▸ Required work: Every line from the one with "In-store Radios (148, 1997)" to the one with "[button] (471, 110)", including those two, is to be copied exactly; all other lines of the entries below are left out.

▸ Data provided:
*** Begin section ***
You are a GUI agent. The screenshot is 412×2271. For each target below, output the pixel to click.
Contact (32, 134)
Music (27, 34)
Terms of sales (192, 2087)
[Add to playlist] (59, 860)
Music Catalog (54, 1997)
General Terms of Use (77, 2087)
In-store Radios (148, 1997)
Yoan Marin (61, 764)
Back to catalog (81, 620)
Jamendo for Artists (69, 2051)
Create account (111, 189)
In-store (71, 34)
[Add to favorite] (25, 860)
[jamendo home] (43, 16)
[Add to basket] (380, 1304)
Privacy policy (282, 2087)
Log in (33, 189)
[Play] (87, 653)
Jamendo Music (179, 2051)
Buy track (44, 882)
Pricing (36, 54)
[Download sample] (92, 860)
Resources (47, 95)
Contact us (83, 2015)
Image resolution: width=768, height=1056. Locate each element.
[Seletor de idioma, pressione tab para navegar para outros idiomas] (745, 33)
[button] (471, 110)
*** End section ***
*** Begin section ***
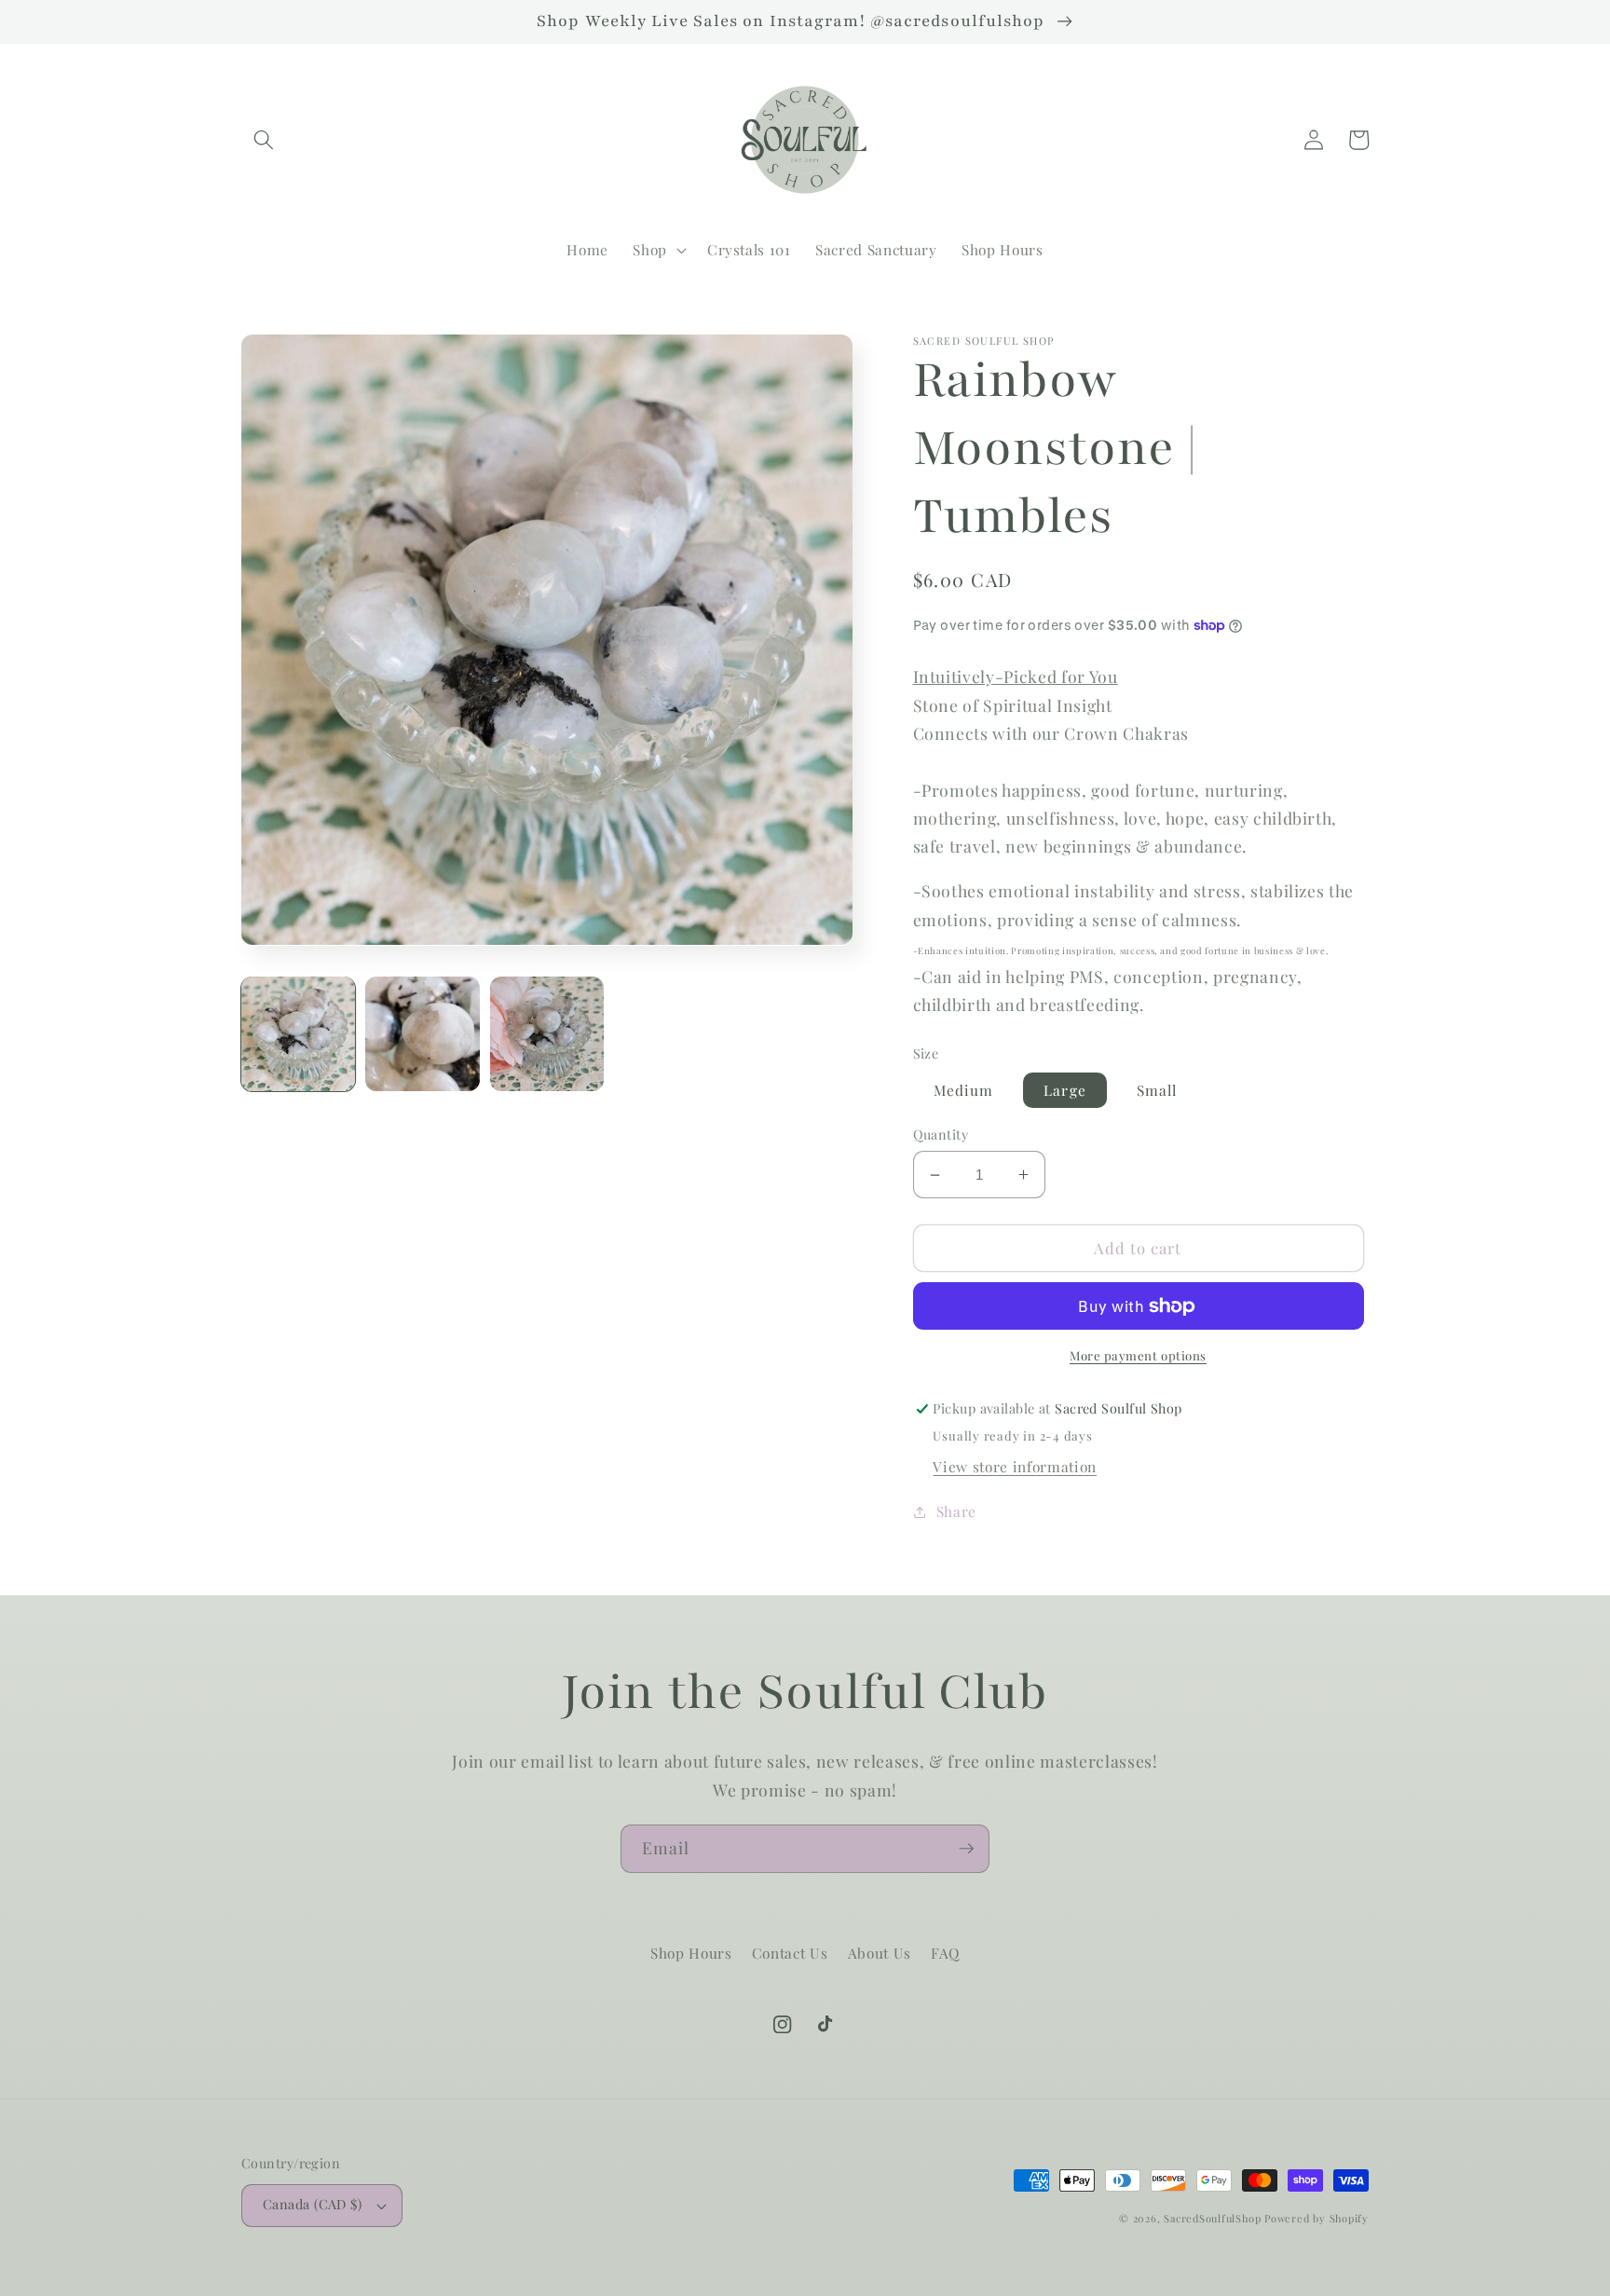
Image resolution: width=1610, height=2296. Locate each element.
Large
*** End section ***
▸ Response below:
In-store Radios (148, 1997)
Yoan Marin (61, 764)
Back to catalog (81, 620)
Jamendo for Artists (69, 2051)
Create account (111, 189)
In-store (71, 34)
[Add to favorite] (25, 860)
[jamendo home] (43, 16)
[Add to basket] (380, 1304)
Privacy policy (282, 2087)
Log in (33, 189)
[Play] (87, 653)
Jamendo Music (179, 2051)
Buy track (44, 882)
Pricing (36, 54)
[Download sample] (92, 860)
Resources (47, 95)
Contact us (83, 2015)
Image resolution: width=768, height=1056. Locate each element.
[Seletor de idioma, pressione tab para navegar para outros idiomas] (745, 33)
[button] (471, 110)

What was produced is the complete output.